Le chef d’entreprise pourrait alors exposer son projet avec des professionnels du droit et du chiffre et instaurer le dialogue avec l’administration. En parallèle, je propose la création d’un poste de médiateur de la transmission d’entreprise afin de faciliter les échanges avec l’administration fiscale. Les mentalités sont en train de changer. Les différentes parties prenantes doivent pouvoir échanger en amont avec l’administration fiscale. La procédure du rescrit est malheureusement trop encadrée pour cela.
En parallèle, les contribuables doivent aussi jouer le jeu en ne faisant pas de montages trop agressifs et proposer des valorisations cohérentes.
Le pacte Dutreil est un outil de transmission d’entreprise très apprécié des praticiens du droit. Quel regard portez-vous sur ce dispositif ? Doit-il être manié avec précaution ?
Le pacte Dutreil est un outil très performant pour les entreprises familiales. Mais il n’est pas toujours adapté aux besoins des serial entrepreneurs ou des start-uppers. Pour cette catégorie
d’entrepreneurs, l’obligation de conservation des titres sur une durée conséquente est alors un frein souvent rédhibitoire à son utilisation. Le capital de ces entreprises peut être amené à évoluer en effet très rapidement. Des changements d’actionnaires sont fréquents. Ces entrepreneurs n’hésitent pas non plus à monétiser leur participation pour financer une nouvelle aventure entrepreneuriale ou investir dans d’autres structures.

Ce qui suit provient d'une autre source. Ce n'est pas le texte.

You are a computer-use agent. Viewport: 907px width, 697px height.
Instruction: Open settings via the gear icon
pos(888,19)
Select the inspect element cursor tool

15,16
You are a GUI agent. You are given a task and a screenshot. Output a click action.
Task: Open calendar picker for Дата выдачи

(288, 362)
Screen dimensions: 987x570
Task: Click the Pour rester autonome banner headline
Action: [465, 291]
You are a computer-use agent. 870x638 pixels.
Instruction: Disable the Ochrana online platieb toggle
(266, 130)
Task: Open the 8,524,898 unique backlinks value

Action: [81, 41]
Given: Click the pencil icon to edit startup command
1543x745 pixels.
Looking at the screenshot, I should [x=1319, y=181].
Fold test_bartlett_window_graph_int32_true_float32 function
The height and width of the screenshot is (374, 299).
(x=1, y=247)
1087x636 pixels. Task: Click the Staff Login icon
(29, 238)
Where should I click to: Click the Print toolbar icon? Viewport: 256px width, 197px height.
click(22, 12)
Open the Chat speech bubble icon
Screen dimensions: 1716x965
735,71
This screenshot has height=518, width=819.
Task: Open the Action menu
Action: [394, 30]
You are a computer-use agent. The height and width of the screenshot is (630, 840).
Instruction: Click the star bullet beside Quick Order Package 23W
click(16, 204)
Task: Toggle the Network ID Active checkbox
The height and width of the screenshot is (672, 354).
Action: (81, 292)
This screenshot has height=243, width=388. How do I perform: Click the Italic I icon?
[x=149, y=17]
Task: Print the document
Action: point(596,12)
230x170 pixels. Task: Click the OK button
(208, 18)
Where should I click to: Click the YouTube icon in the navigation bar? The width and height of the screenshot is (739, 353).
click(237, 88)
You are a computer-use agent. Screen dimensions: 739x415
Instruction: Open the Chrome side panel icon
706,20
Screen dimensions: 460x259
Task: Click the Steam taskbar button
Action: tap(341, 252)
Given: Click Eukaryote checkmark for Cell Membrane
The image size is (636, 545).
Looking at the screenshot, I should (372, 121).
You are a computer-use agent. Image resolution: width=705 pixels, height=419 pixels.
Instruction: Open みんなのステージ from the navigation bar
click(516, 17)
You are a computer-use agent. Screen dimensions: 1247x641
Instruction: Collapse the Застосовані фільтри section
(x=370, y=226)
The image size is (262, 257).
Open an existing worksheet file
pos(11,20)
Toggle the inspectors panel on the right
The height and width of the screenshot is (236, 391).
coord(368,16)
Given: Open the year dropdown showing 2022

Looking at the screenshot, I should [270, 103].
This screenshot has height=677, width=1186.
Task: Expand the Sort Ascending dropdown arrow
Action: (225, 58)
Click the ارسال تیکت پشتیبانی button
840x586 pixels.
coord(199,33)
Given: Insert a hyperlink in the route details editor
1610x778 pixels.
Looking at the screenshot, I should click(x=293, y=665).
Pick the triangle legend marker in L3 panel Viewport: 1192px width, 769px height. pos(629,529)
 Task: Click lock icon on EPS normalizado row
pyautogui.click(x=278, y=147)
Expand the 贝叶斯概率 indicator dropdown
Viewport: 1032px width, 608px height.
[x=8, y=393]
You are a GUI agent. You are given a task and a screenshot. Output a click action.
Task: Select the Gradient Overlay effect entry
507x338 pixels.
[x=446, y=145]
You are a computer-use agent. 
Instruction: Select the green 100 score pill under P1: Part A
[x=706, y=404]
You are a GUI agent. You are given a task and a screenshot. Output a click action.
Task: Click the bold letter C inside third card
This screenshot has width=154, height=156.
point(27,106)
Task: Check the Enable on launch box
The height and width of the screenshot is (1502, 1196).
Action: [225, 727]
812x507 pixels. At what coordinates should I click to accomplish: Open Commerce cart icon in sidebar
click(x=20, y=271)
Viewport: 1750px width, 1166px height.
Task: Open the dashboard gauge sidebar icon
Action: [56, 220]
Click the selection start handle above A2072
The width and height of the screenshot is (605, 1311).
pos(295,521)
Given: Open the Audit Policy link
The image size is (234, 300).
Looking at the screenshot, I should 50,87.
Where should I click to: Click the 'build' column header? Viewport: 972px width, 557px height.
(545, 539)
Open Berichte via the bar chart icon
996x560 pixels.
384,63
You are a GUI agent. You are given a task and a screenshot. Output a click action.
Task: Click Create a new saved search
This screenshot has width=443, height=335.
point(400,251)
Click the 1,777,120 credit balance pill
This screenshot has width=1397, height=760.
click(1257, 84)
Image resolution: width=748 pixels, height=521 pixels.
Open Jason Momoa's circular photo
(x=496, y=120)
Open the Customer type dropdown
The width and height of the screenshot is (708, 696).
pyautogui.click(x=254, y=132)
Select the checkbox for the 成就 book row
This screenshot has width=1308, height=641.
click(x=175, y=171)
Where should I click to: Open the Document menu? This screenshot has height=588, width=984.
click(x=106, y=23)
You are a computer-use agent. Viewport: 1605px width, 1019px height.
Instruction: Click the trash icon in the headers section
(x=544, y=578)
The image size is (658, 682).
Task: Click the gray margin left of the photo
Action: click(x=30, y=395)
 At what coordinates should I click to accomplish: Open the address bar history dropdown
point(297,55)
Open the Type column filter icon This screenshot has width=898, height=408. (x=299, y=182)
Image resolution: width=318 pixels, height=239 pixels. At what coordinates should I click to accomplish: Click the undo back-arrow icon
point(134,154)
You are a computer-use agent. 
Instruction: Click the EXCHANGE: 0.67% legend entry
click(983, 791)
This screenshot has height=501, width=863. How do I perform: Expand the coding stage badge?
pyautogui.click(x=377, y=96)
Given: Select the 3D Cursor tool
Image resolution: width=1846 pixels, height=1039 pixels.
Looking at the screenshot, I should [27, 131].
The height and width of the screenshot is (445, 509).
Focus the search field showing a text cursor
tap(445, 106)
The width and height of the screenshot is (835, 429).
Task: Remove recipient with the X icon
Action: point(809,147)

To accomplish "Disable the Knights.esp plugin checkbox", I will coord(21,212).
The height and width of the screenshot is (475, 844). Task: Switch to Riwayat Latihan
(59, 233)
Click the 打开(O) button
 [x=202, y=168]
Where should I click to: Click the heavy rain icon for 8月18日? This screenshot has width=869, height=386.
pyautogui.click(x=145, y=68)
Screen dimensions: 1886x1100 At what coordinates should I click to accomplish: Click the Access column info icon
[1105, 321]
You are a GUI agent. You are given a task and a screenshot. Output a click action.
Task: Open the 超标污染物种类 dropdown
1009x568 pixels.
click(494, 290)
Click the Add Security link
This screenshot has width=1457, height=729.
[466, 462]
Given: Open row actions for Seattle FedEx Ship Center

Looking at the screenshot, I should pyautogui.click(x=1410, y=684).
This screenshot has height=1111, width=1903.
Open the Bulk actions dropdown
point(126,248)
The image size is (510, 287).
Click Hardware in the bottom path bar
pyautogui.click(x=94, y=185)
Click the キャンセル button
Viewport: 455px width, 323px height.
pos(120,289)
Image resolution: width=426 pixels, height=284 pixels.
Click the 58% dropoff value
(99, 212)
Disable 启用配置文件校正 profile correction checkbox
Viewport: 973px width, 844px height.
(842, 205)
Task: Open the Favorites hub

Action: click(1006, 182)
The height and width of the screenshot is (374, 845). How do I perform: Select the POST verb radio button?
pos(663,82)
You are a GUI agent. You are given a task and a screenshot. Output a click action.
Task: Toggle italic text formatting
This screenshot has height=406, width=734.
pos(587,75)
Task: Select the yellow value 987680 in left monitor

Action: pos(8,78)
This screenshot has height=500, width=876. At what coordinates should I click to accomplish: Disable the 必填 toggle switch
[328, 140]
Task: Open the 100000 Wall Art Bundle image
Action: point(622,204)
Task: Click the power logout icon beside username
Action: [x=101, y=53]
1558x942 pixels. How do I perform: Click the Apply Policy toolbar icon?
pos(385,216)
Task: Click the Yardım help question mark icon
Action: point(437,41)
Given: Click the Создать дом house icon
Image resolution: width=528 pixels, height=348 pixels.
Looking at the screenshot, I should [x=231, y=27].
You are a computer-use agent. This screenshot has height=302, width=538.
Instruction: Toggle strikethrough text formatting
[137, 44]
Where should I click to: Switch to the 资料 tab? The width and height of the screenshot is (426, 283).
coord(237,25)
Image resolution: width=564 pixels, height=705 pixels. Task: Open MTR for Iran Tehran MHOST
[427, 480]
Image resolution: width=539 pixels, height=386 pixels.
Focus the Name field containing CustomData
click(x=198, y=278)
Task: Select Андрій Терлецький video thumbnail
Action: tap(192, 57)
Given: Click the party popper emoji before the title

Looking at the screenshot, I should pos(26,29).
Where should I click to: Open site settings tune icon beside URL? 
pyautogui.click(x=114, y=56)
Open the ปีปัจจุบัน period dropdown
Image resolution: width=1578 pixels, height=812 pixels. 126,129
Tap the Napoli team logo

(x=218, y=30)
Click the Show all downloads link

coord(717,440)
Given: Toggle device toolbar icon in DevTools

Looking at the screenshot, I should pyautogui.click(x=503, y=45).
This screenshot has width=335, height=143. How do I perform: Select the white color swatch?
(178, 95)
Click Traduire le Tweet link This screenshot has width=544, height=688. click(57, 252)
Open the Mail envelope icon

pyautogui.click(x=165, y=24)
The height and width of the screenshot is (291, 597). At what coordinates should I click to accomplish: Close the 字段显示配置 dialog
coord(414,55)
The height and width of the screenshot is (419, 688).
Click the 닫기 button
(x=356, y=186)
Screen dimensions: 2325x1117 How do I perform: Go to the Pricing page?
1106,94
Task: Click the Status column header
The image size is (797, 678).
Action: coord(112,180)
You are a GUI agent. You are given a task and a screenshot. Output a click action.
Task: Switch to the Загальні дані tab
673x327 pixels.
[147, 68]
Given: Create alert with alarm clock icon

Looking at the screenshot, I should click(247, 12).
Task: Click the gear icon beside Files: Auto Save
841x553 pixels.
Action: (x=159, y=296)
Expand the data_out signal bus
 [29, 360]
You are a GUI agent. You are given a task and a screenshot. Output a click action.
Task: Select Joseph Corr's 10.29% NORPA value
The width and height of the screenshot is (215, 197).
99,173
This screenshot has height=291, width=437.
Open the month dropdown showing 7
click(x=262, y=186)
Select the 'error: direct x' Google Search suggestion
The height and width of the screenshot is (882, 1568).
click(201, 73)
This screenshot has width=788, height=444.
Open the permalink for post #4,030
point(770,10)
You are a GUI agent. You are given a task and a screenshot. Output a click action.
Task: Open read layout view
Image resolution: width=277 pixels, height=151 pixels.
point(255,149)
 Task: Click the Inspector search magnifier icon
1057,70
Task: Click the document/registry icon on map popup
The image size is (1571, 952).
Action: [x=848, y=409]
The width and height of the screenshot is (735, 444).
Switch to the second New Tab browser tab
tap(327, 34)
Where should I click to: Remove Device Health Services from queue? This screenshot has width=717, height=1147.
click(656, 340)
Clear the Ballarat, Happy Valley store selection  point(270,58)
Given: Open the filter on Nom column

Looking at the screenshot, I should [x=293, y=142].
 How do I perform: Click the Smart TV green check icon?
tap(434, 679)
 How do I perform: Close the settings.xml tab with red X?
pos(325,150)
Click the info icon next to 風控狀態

Un nouveau « Dutreil start-up » à échéances plus courtes mais réinvestissements obligatoires pourrait être inventé !
"Je propose la création d’un poste de médiateur de la transmission d’entreprise afin de faciliter les échanges avec l’administration fiscale"
La nouvelle génération d’entrepreneurs est également très impliquée sur les sujets de philanthropie. La période de cession ou de transmission leur permet souvent de passer à l’acte. Quel montage préconisez-vous ?
Effectivement. Si le cédant pense qu’il vaut mieux conserver la société car son potentiel de développement est intact ou que les valeurs des titres vont continuer à croître, il peut faire le choix de créer un fonds de dotation et d’y apporter les titres de sa structure. Si tout se passe bien, l’outil caritatif va s’enrichir. Dans ce cas, l’entrepreneur est aussi l’actionnaire d’un fonds qui n’est pas liquide, qui ne génère pas de dividendes. Si un jour l’entreprise est vendue ou qu’elle génère des dividendes, le fonds de dotation profitera d’un effet de levier conséquent et pourra œuvrer pour les causes caritatives qui tiennent à cœur à l’entrepreneur.
La France propose un cadre fiscal favorable aux entrepreneurs qui souhaitent réinvestir les fruits de la cession de leur entreprise, à travers notamment le mécanisme de l’apport-cession. Quelles sont les contraintes pesant sur les réinvestissements ? Les avantages du dispositif ?
C’est un dispositif qui s’adapte parfaitement aux entrepreneurs qui veulent prendre des risques sur une partie des fruits de leurs cessions. Il convient alors d’apporter une partie de ces titres à une holding personnelle. Celle-ci doit ensuite les céder. Elle dispose alors de deux ans pour réinvestir au moins 60 % des sommes générées par la vente. La plus- value est, quant à elle, alors gelée au niveau de la holding. Je recommande aux cédants de bien étudier leurs différents projets entrepreneuriaux en amont. Vingt-quatre mois pour réinvestir, c’est à la fois très long mais aussi très court.
Investir via des fonds d’investissement est aujourd’hui possible mais n’est pas toujours conseillé eu égard au nombre limité de fonds éligibles actuellement sur le marché et qui ne sont pas forcément les meilleurs produits disponibles. Les investisseurs doivent aussi se montrer vigilants sur l’éligibilité ou non des projets au dispositif de l’apport-cession.